Martinsville shows NASCAR needs more short-track racing

Sara D. Davis

What's missing from NASCAR these days? It can all be traced back to the decline of short-track racing, writes SB Nation contributor Matt Weaver.

I watched the Martinsville Sprint Cup Series race at home with my dad on Sunday afternoon, the first time we've watched a NASCAR race together this season. This is remarkable because what used to be a Sunday tradition is now an anomaly.

The first thing you need to understand is that Dad doesn't follow the sport on a week-to-week basis anymore. He's an old dirt track racer and mechanic turned off by the modern NASCAR product. He calls the drivers "vanilla midgets" and prefers short tracks like Bowman Gray and North Wilkesboro to the speedways that dominate the schedule in 2012.

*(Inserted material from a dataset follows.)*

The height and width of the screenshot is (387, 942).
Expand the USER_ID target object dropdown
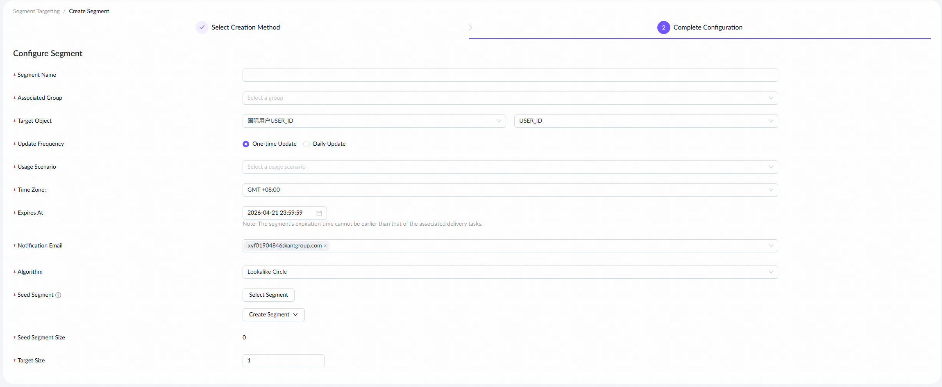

But Sunday was different. Martinsville is a throwback to the way racing used to be: Hard-nosed, tight-quartered and aero-stupid. Sunday was a far cry from the status quo, so he sat down and watched a race with me.

In return, I put down my phone and shut off the computer and allowed myself to become a fan, shouting at the television and cheering as one driver put the bumper to another. There wasn't any favoritism. We just wanted to see good racing and Martinsville delivered.

It was the kind of racing NASCAR was founded upon. It’s no surprise that as NASCAR’s popularity has waned in recent years, Late Model racing has really taken off. Short track racing has a major following and NASCAR is failing to cater to that niche.

The sport was founded on short tracks like Martinsville – not only on the exciting racing but on the intimate atmosphere that tied families together and to the sport itself. The big leagues mirrored the same excitement you could find around the country on Saturday nights and the popularity of NASCAR boomed as a result.

But Dad doesn't watch anymore. He prefers the dirt Late Models that air on SPEED or the local grassroots racing that takes place in his backyard – and he's not the only one.

Just take one look at the empty grandstands that have plagued this season and you'll see the ghosts of fans who used to attend but no longer care to. Some financial experts will blame the economy, but that's just a crutch. Fans will make the effort and spend the money to attend if they really find value in the product.

Look no further than the NFL.

There is a disconnect between the fans of grassroots racing and what fans see on national television, and until that link is reestablished, Dad isn't coming back. And neither are those like him – at least not until the landscape of NASCAR begins to closely resemble that of Sunday’s race at Martinsville.